Tying is a crucial skill that every horse should learn.
Tying is an essential skill for grooming, tacking up, and when the vet, physiotherapist or farrier come to work on your horse.
Tying your horse refers to the act of securing your horse to a stationary object, such as a hitching post, rail, or a designated tie-up area.
It is a common practice to prevent the horse from wandering off or causing harm to itself or others while it is not being ridden or supervised.
In my opinion, tying up is also a social skill, so you should train your horses to tie alongside other horses without causing a disruption (see some example images below):
These are some of the different types of tying that you’ll hear spoken about around horses:
- Single-tying refers to tying the horse to a single fixed point using a lead rope. This can be done with a quick-release knot or other secure tying methods. It is often used when you need to briefly secure the horse, such as when mounting, taking a short break on the trail, or for temporary purposes.
- Cross-tying involves securing the horse between two tie points using two separate lead ropes. It is commonly used in grooming areas, wash racks, and stables to keep the horse safely in place during various tasks.
- High-tying involves securing the horse to a tie point higher than its head level. This method is used when it’s necessary to limit the horse’s ability to move its head too much.
- Ground-tying is a training technique where the horse is taught to stand quietly without being physically tied to anything. The horse learns to remain in place until given a specific cue to move. Ground-tying is valuable for situations where you need the horse to stay put without a physical tie or when you’re dismounted but want the horse to remain stationary.
- Trailer-tying is when you secure the horse inside a horse trailer using either cross-ties or single ties. Proper trailer-tying is essential to ensure the horse’s safety during transportation.
- Picket line tying, also known as picketing, is used during camping or trail riding. First you tie a picket line; a long length of rope stretched between two trees, and then you secure multiple horses along the picket line. Each horse is tied to the picket line with its own lead rope, allowing them to move along the line.
The key to teaching your horse to tie up successfully.
Time, patience and repetition.
Tying is a skill your horse learns through repetition and practise.
You can’t tie up a horse that rarely ever gets tied up and then be surprised when it won’t stand nicely.

## [Source data]
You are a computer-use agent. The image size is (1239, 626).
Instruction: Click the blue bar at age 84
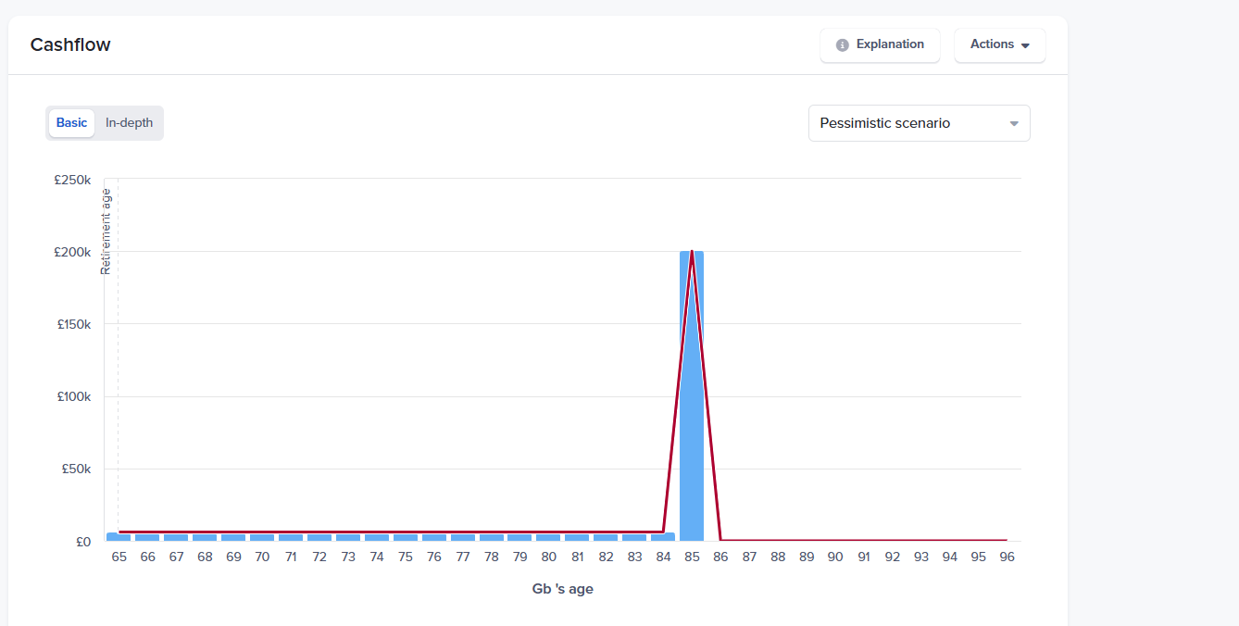tap(663, 537)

## [Stated exercise]
Answer these from the text on tying horses:
1. In cross-tying, what is the horse secured with?
2. In picket line tying, what is the long rope stretched between?
3. What three things does the text name as the key to teaching a horse to tie up successfully?

## [Final result]
1. Two separate lead ropes, between two tie points.
2. Two trees.
3. Time, patience and repetition.